On November 20, 2023, a federal district court in the Northern District of California declined to grant summary judgment to the defendant in SEC v. Panuwat, the first-ever enforcement action by the U.S. Securities and Exchange Commission (the “SEC”) based on the novel insider trading theory of “shadow trading”—the use of one company’s inside information to trade in securities of another, similarly situated, but unrelated company. The court previously declined to dismiss the case, signaling a potential expansion of insider trading enforcement. The court’s summary judgment decision provides further guidance as to what may constitute impermissible shadow trading ahead of a trial scheduled for March 2024.
The case centers on Pfizer’s acquisition of Medivation, an oncology-focused biopharmaceutical company. The defendant, Matthew Panuwat, worked at Medivation and allegedly learned the acquisition was imminent when Medivation’s CEO emailed Panuwat and other employees about the status of the sale process. Seven minutes later, Panuwat purchased call options in another oncology-focused biopharmaceutical company, Incyte, which he later sold for a profit. In its January 2022 decision denying Panuwat’s motion to dismiss, the court held that the SEC had adequately pleaded each of the required elements under the well-established “misappropriation theory” of insider trading: materiality, breach of duty, and scienter. In its recent summary judgment decision, the court held that the SEC had shown genuine disputes of material fact concerning each of those elements and elaborated on materiality and breach of duty for purposes of the shadow trading theory.
As to materiality, the court held that the relevant inquiry for the shadow trading theory is whether there is a “market connection” between the company from which the inside information came (Medivation) and the company that issued the traded security (Incyte). The court rejected Panuwat’s contention that the SEC’s theory of liability would too broadly reach “some or all other allegedly similar biopharmaceutical companies” in the same sector as Medivation. Instead, the court focused on the connection between the two companies “as part of a niche section of the biopharmaceutical market” in a “small pool” of companies “where scarcity was at least speculated to translate into market value.” The court ruled that there was a market connection between Medivation and Incyte even though the two companies were not direct competitors. In so ruling, the court relied on analyst reports and news articles stating that the Medivation acquisition could affect Incyte’s prospects.

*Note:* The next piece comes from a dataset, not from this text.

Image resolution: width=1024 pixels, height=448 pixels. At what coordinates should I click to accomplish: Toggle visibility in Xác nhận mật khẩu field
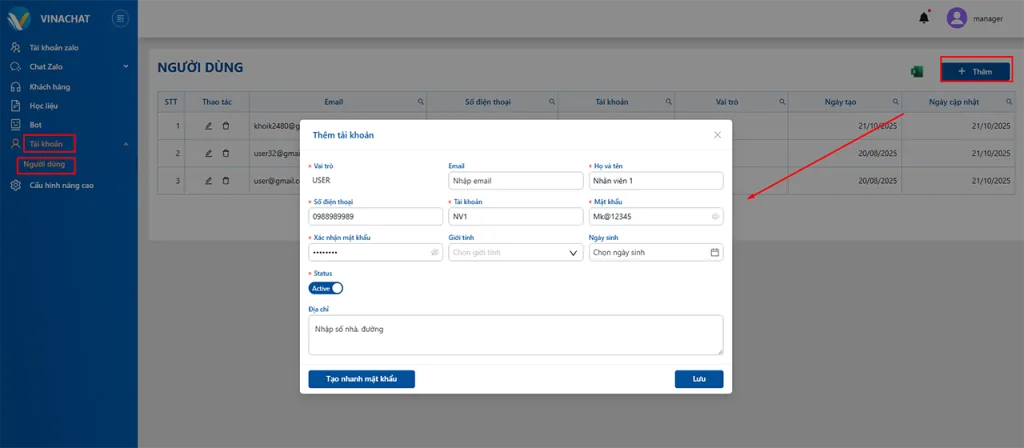coord(435,253)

As to breach of duty, the court addressed two new theories of liability regarding Panuwat’s alleged breach. At the motion to dismiss stage, the court held that the SEC had adequately pleaded that Panuwat breached a duty he owed to Medivation under the company’s insider trading policy. At summary judgment, the court further ruled that the SEC had made a sufficient factual showing based on: (i) Panuwat’s breach of Medivation’s Confidentiality Agreement, which prohibited Panuwat from using the company’s confidential information for his own personal benefit; and (ii) Panuwat’s breach of a duty of trust and confidence, which arose under agency law when Medivation entrusted Panuwat with confidential information. The court ruled that there was a genuine dispute of material fact regarding whether Panuwat breached the latter duty by trading on the confidential information for his own personal benefit without disclosure to Medivation.
The court’s summary judgment decision in Panuwat sends conflicting messages about the breadth of insider trading liability under the SEC’s shadow trading theory. Several aspects of the decision indicate that the shadow trading theory can only apply to a narrow set of factual circumstances. For example, under the “market connection” test for materiality, the court expressly rejected the broad premise that a market connection would exist between two companies in the same industrial sector that are “allegedly similar.” Instead, the court emphasized the scarcity of companies in Medivation and Incyte’s niche section of the biopharmaceutical market. On the other hand, other aspects of the court’s decision indicate that the shadow trading theory can apply to a broader set of circumstances. For example, the court found the materiality element satisfied even though Medivation and Incyte were not direct competitors. And the court’s acceptance of two additional grounds for breach of duty that were absent from the motion to dismiss decision means that the shadow trading theory is not limited to companies with far-reaching insider trading policies like Medivation’s. Trial is scheduled to begin on March 25, 2024, and companies and traders would be well-advised to follow along—how a jury reacts to the SEC’s case should help crystallize any further shadow trading lessons.